David O. Russell hovers at the top of my list of favorite directors. He captures the messy collision of self-interests that for him defines America. In American Hustle, he whips up a black comedy based on ABSCAM, the late-’70s FBI sting that centered on a bogus sheik and led to the bribery convictions of sundry U.S. politicians. But he doesn’t tell the real ABSCAM story; he adapts it to fit his theme, which is that most of us are busy re-inventing ourselves and conning one another.
Christian Bale plays Irving Rosenfeld, a master flimflam artist who steals from people desperate for bank loans. He and his lover and fellow swindler Sydney, played by Amy Adams, eventually get snared, but the FBI agent in charge, Richie DiMaso (Bradley Cooper), offers a way out of the net: Help him catch a bunch of bigger fish and they’ll go free.
It sounds like a routine plot, but you’ve never seen it in clothes and hairstyles this garish. Bale’s Irving has the most outlandish combover in history: thin strands and wayward puffs glued down and topped with a small, ugly rug. A burgundy three-piece suit and aviator shades completes the hideous effect. Cooper’s Richie is a thin-skinned hothead with tight little curls. He and Irving spend much of the movie spraying testosterone at each other and competing for Sydney, who affects a bad English accent to fool Richie — whom she likes but doesn’t trust.

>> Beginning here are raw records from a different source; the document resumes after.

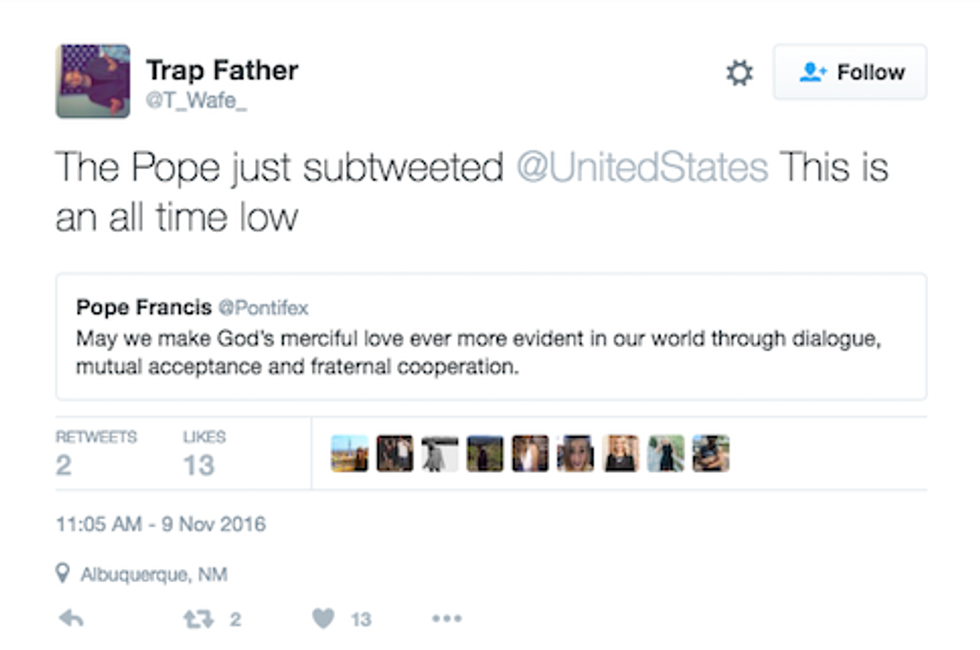980x650 pixels.
Task: Open the first liker's avatar thumbnail
Action: pos(350,453)
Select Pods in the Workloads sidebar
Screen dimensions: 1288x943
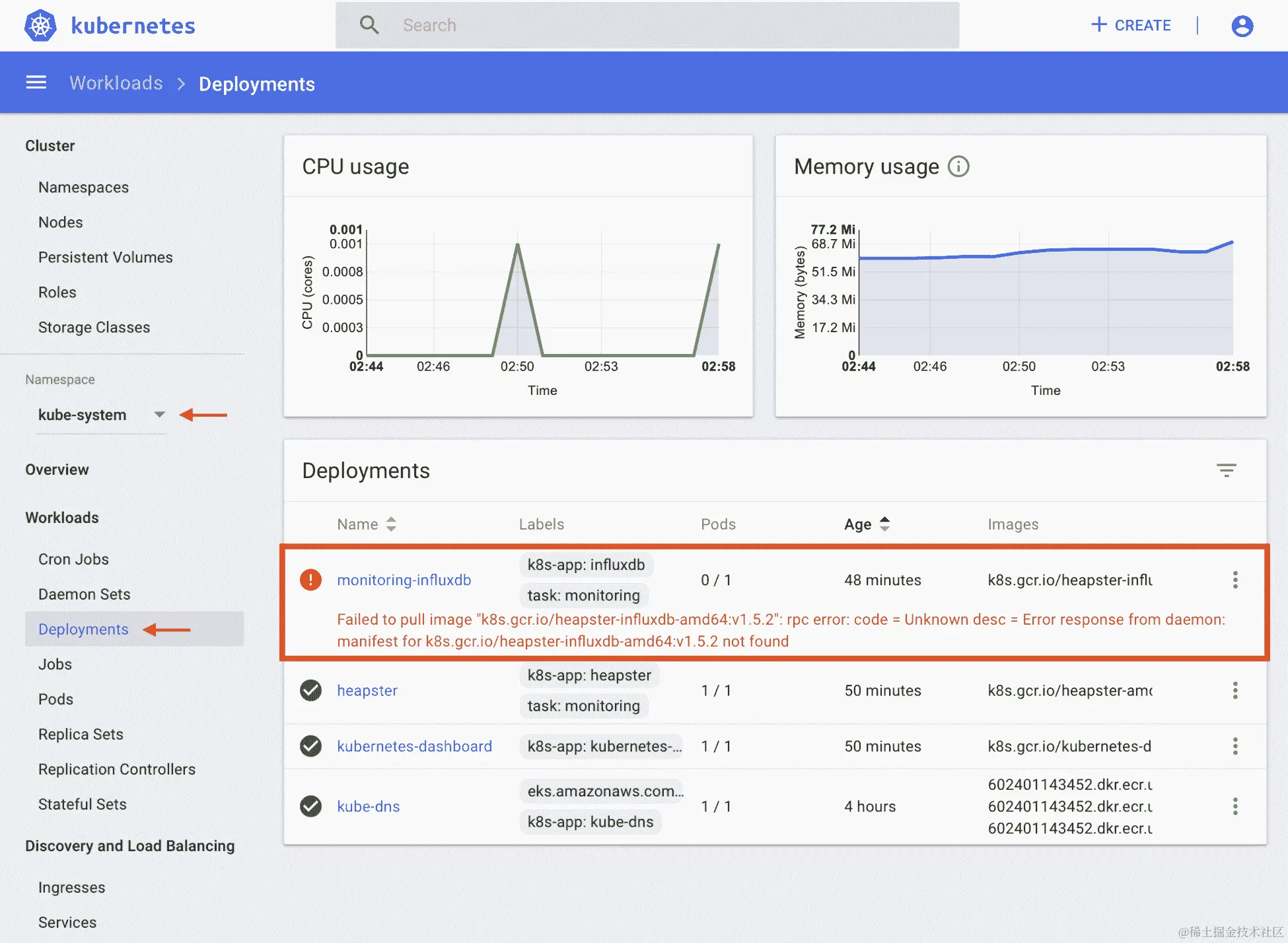point(55,699)
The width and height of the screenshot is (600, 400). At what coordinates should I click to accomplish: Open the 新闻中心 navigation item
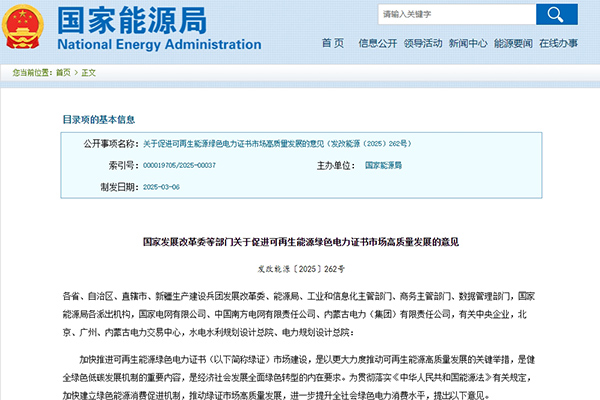tap(468, 44)
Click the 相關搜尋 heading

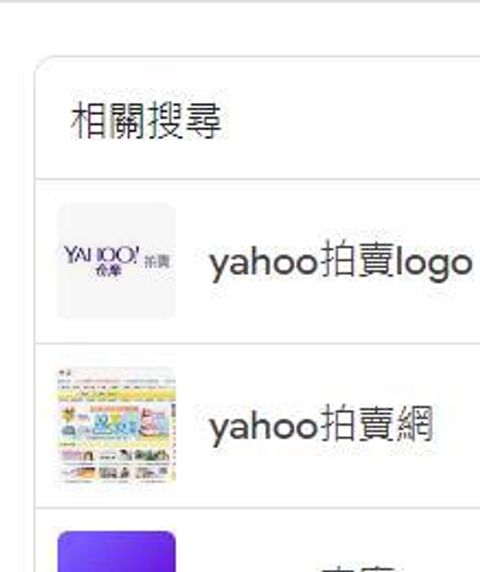[x=146, y=120]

American Hustle is loud and big. Russell out-Scorseses Scorsese with hyperbolic technique: whip-pans, whooshes, slo-mo, and tacky but great ’70s chart-toppers. He winds his actors up and lets them loose. Bale is outrageously skeevy; Adams uses her blue eyes like stilettos. They put everything they have into scene after scene. The movie is like a slot machine that never stops spitting quarters.